2. Sample standard deviation

You should calculate the sample standard deviation when the dataset you’re working with represents a a sample taken from a larger population of interest.

The formula to calculate a sample standard deviation, denoted as s, is:

s = √Σ(xi – x̄)2 / (n – 1)

where:

• Σ: A symbol that means “sum”
• xi: The ith value in a dataset
• : The sample mean
• n: The sample size

### Population vs. Sample Standard Deviation: The Difference

From the formulas above, we can see that there is one tiny difference between the population and the sample standard deviation: When calculating the sample standard deviation, we divided by n-1 instead of N.

The reason for this is because when we calculate the sample standard deviation, we tend to underestimate the true variability in the population. In other words, our estimate of the true population standard deviation is biased.*

To correct this bias, we divide by n-1. This has been shown to make the sample standard deviation an unbiased estimate of the population standard deviation.

*Proof of this is beyond the scope of this article. For a mathematical proof, refer to this post from Stack Exchange.

### Population vs.
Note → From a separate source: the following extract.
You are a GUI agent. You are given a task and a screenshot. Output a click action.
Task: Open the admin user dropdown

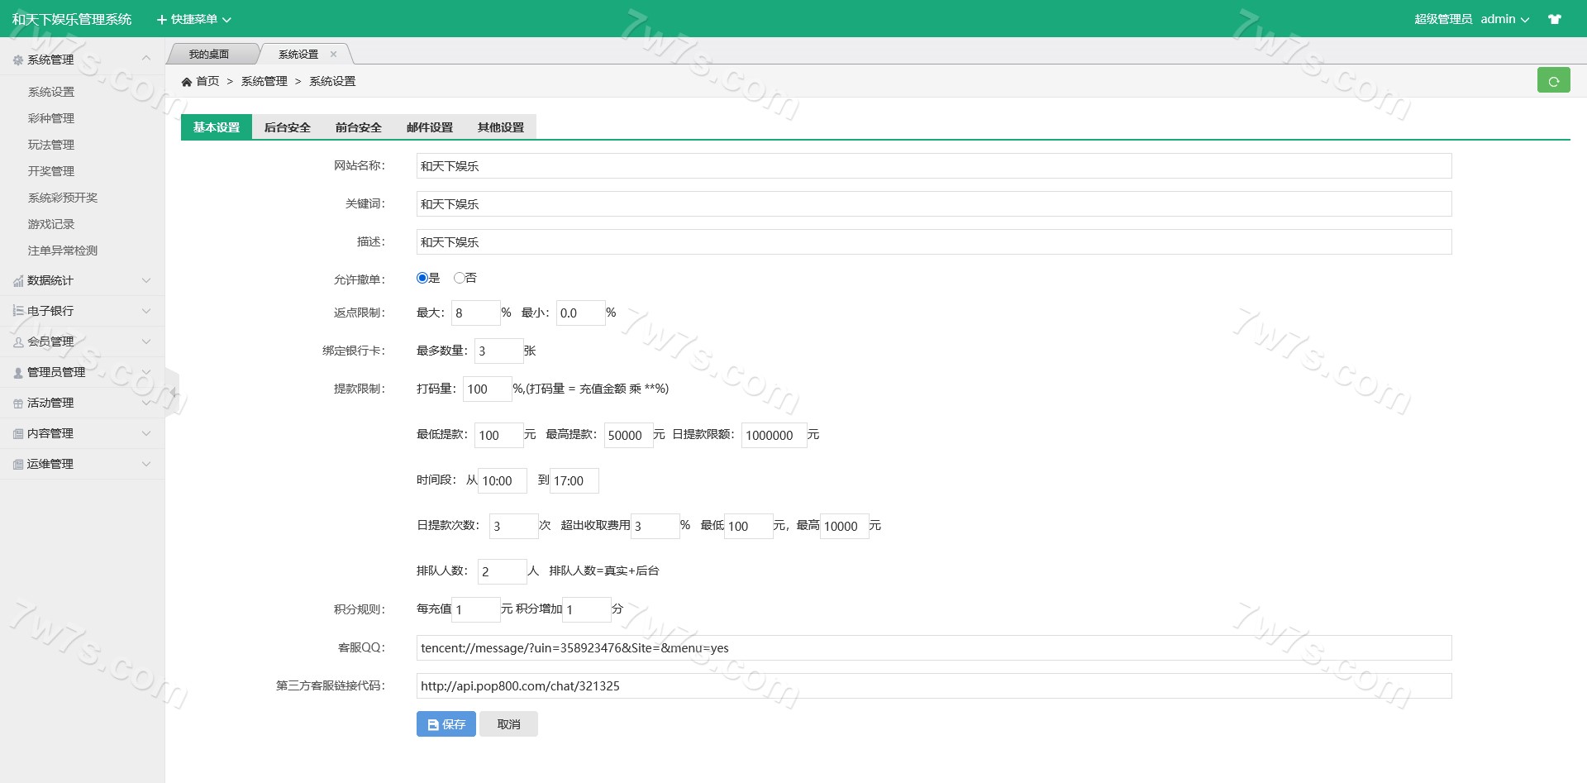(1504, 19)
Sample Standard Deviation: When to Use Each

Use the following practice problems to gain a better understanding of when you should use population vs sample standard deviation.

Practice Problem 1: Sports

Suppose a basketball coach wants to summarize the mean and standard deviation of points scored by the 12 players on his team.

When calculating the standard deviation of points scored, should he use the population or sample standard deviation formula?

Answer: He should use the population standard deviation because he is only interested in the points scored by his players and not any other players on any other team.

Practice Problem 2: Height

Suppose a gym teacher wants to summarize the mean and standard deviation of heights of students in his class.

When calculating the standard deviation of height, should he use the population or sample standard deviation formula?

Answer: He should use the population standard deviation because he is only interested in the height of students in this one particular class.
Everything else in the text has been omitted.